While Hua did not single out the power seeking to dominate the world by name his remarks appeared to have been primarily directed toward Moscow.

The Romanians have been at odds with the Kremlin over Bucharest's independent foreign policy and have been criticized for cultivating close relations with China.

Recalling that two world wars were started in Europe, the Chinese leader said, in a statement published here, that "today Europe has again become an important objective disputed by some big powers that try to rule the earth.

"Faced with the danger of a new war, the peoples are becoming growingly aware of it (and) rise to struggle at various levels against the forces of war.

"But if by all means these want to impose war on the peoples, we are not afraid."

Saying that former world empires have "turned to dust," he added that today those who seek "in vain" to rule the world, will, even if for a while they may enjoy their folly, meet with the same fate in the end."

In what seemed a pledge of support for Romania's pursuit of an independent policy, Hua said that China and Romania are bound "by common destiny" and that "today the common objectives - defense of independence and sovereignty and building socialism - unite us still more."

Hua delivered the speech Wednesday night at a banquet in his honor which was attended only by Chinese and Romanian officials. The text was published in the Romanian Communist newspaper Scinteia yesterday.

Although Hua avoided the type of attacks on the Soviet Union that have become customary in the speeches made by senior Peking figures, his message to the Kremlin was clear.

Romanian President Nicolae Ceausescu, in his speech Wednesday night, expressed appreciation for "the growingly important role the Peoples Republic of China is playing in the world area."

Ceausescu also spoke about the "growing tendencies of redividing the zones of influence (and of promoting the policy of domination in various parts of the world." But he was far more restrained and oblique in his criticism of Moscow than his Chinese guest.

Yesterday, Romanian officials displayed a good deal of nervousness and sought to portray the unprecedented visit by the leader of China to Europe as a bilateral matter whose principal focus is the development of trade relations.

Hua, on the second day of his trip, was given a guided tour of the city that included a stop at a machine tool factory and a visit to a local supermarket.

The supermarket turned out to be a Potemkin village affair. The shop of Drumul Taburuhui was stocked with all sorts of delicacies and cuts of meat that Romanians normally do not see. A red carpet was rolled out for the visit. It was rolled back after his departure and the doors to the shop were shut.

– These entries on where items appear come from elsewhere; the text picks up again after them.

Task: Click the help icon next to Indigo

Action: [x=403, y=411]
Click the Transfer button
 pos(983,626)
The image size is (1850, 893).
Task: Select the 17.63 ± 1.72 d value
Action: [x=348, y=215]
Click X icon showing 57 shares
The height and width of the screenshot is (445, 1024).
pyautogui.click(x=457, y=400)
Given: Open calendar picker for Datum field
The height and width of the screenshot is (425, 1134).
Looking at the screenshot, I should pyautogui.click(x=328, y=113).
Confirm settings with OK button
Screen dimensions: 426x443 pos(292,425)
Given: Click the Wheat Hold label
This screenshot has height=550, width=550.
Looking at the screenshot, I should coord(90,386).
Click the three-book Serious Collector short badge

The 58-year-old Chinese leader appeared vigorous and trim. Western observers who knew him before he assumed power in Peking said that Hua's hair had been dyed jet black (it was said to heave been almost completely white before and that his general appearance now is much more dapper.

The Chinese leader, who is almost six feet tall, has also lost some weight. His tunic was elegantly tailored and made of excellent cloth.

Yesterday afternoon he met with the ambassadors of countries accredited to Romania. There were no speeches on that occasion and the reason, according to diplomatic speculation here, is that protocol would have required that the Soviet ambassador, as dean of the diplomatic corps here, deliver the welcoming address.

The ambassador from Albania, once China's only European ally, attended the meeting. Albunia recently denounced China after Peking suddenly withdrew its aid and technical personnel from Albania.

Hua's speech although moderate in tone, suggested unmistakably that Peking intends to conduct a dynamic policy in an effort to create what it calls a "united front" against the Soviets.

On Aug. 21, the date that marks the 10th anniversary of the Warsaw Pact Invasion of Czechoslovakia, Hua is scheduled to end his visit here and begin a seven-day trip to Yugoslavia, a nonaligned Communist country that has been at odds with the Kremlin ever since President Tito bolted the Soviet bloc 30 years ago.